Assembly of your Piece Montée:
You may want to lay out your unfilled, unglazed choux in a practice design to get a feel for how to assemble the final dessert. For example, if making a conical shape, trace a circle (no bigger than 8 inches) on a piece of parchment to use as a pattern. Then take some of the larger choux and assemble them in the circle for the bottom layer. Practice seeing which pieces fit together best.

Once you are ready to assemble your piece montée, dip the top of each choux in your glaze (careful it may be still hot!), and start assembling on your cake board/plate/sheet. Continue dipping and adding choux in levels using the glaze to hold them together as you build up. (You may want to use toothpicks to hold them in place – see video #4 below).

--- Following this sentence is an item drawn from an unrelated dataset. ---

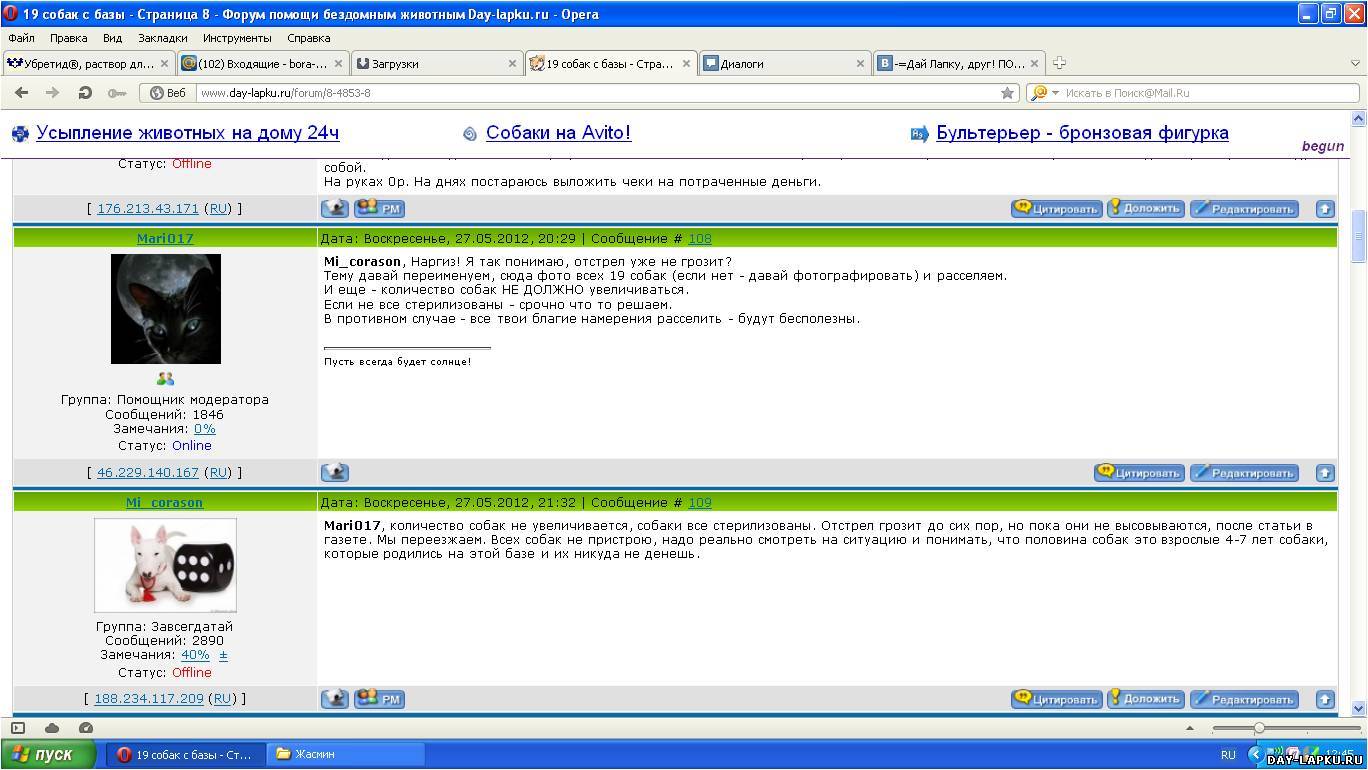Toggle Opera Link cloud icon
The width and height of the screenshot is (1368, 770).
coord(52,728)
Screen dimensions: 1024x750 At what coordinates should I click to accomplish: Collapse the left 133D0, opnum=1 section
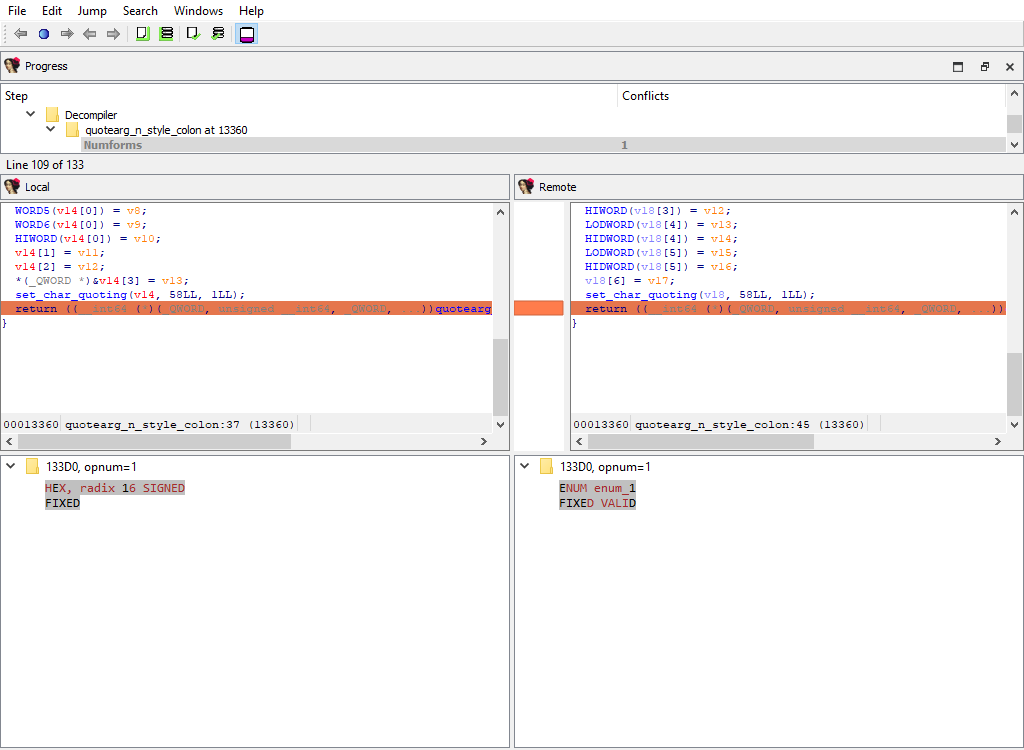[10, 466]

When you have finished the design of your piece montée, you may drizzle with remaining glaze or use ribbons, sugar cookie cut-outs, almonds, flowers, etc. to decorate. Have fun and enjoy! Bon appétit!

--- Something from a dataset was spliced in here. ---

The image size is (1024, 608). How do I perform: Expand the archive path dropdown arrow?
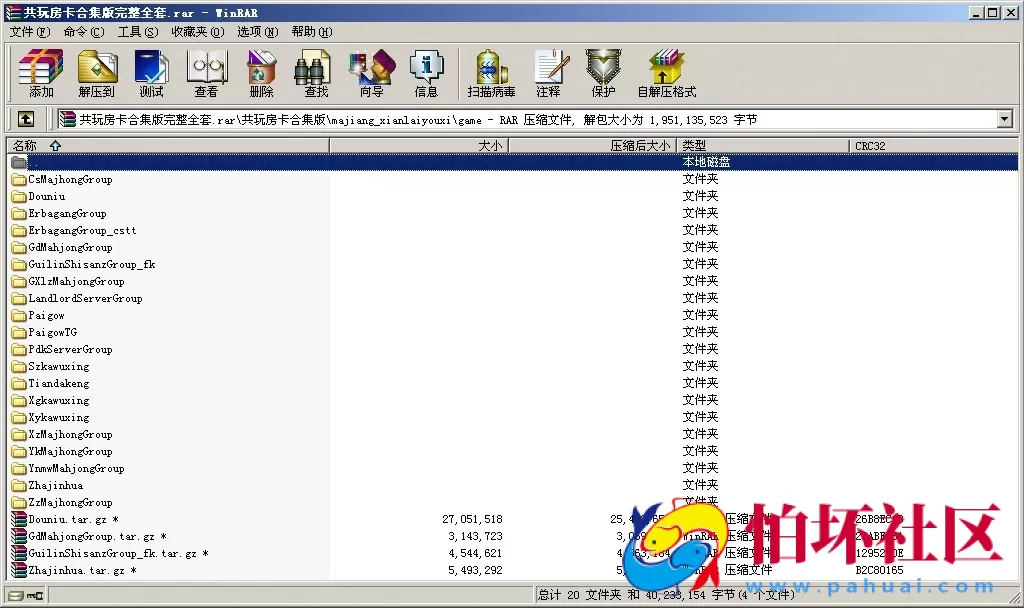[1004, 120]
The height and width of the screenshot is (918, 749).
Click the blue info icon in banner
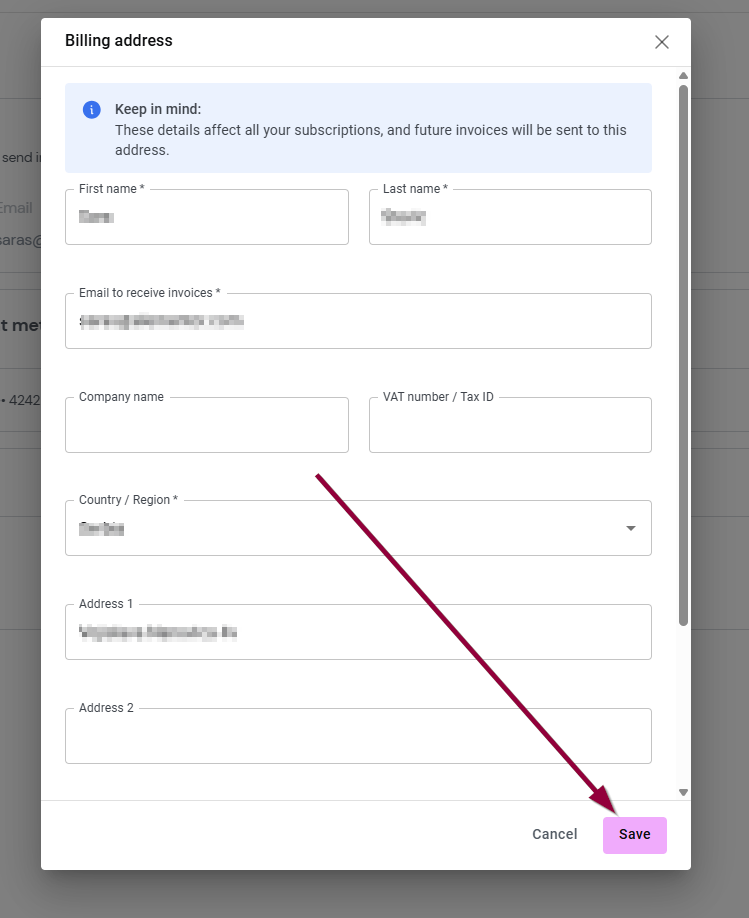pyautogui.click(x=92, y=110)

Additional Information: Here are some videos you may want to take a look at before you get started on your piece montée.

1) Martha Stewart Assembles a Croquembouche:
http://www.marthastewart.com/recipe/marthas-famous-croquembouche

2) Assembling croquembouche using the interior of a cylinder:
http://www.youtube.com/watch?v=Fq-UgMxe0Y4
3) Asembling Free-standing Croquembouche with Chocolate Glaze:
http://www.youtube.com/watch?v=ZrIanD5pi9E&feature=related

4) Assembling a Croquembouche with Toothpicks and Cone:
http://www.youtube.com/watch?v=vIGaidsM-NI&feature=related

See this google images search of Croquembouche for inspiration:
http://images.google.com/images?hl=en&source=hp&q=croquembouche&btnG=Sea...

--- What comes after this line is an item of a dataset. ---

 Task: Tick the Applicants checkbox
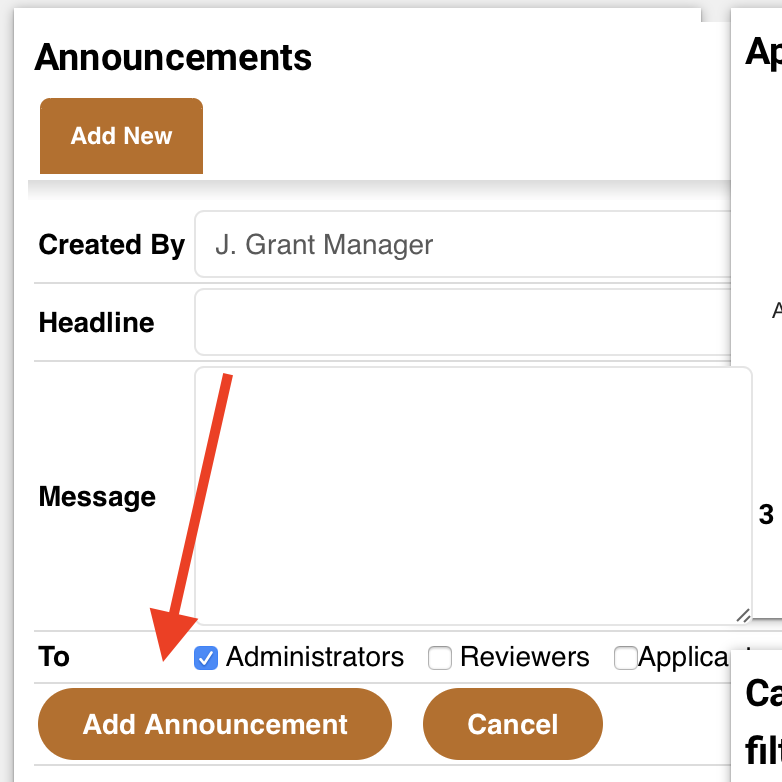click(x=626, y=657)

Here’s a link to a dairy-free pate a choux and crème patisserie recipe:
http://dairyfreecooking.about.com/od/dessertsbeverages/r/creampuffs.htm

16 comments:

BICE said...

Ciao Bella!
sono la prima, è bellissimo,
complimenti.
A presto
Cinzia

BICE said...

Ciao Bella,
è venuto bellissimo, sei una maga!
Quando la apriamo la pasticceria...
:-)

Ago said...

Ed ecccotiiii!!! Finalmente :-D
hai ragione meglio tardi che mai, ma è un piacere vedere la tua montagnetta: anche senza zabaione e caramello, il tuo Piece Montée è bellissimo!!!
Grazie anche per aver scritto la differenza tra profitterole e croquembouche, davvero non ci stavo capendo più niente!
Credo che i bambini siano stati davvero super felici al vedersi di fronte una montagna così...anch'io avrei fatto i salti di gioia! :-D
Come hai fatto per farla stare all'inpiedi ed evitare il tracollo?
Una bellissima sfida Natalia!!!
bacioniii
Ago

Mary said...

It looks wonderful! I'm so glad you managed to get it finished, and that everyone enjoyed it! Did you use white chocolate as well as dark? I like the two colours together!

Valerie said...

Natalia, What a stunning pièce montée! I think the chocolate makes it extra gorgeous because it's a nice contrast to the pastries. :)

elra said...

Oh good grace, you did it. It looks just gorgeous, and glad that you get creative of using chocolate as well. I know how good it tastes just by looking at the photo.

Yummita said...

Wow! It's just beautiful :) I've never seen cocoa profiterols before, very nice :)

Cheers

Yummita

Ivy said...

I love profiteroles and yours look so delicious. Your croquembouche are making me envious because it's been a long time I haven't made a dessert.

The Burmese Mom said...

Very pretty and I am sure it was just as yummy as it looks! Well done!

Rosa's Yummy Yums said...

A beautifl pièce montée! It looks so delicious. Well executed!

Cheers,

Rosa

Leslie said...

What a work of art, Natalia! I wish I was part of this group but half of the months I think you guys are insane and the other months I think you're 10 times better at baking than I am.

Julie said...

Amazing! Beautiful job.

Marcellina said...

What a gorgeous Croquembouche! That must have been some kid's party! Great work!

mangocheeks said...

Extremely impressive. this would be a fantastic centre piece.

Wolf said...

Wow, what a wonderful looking piece! Well done!

Simona said...

Che bello! Posso ben immaginare che non sia avanzata nemmeno una briciola.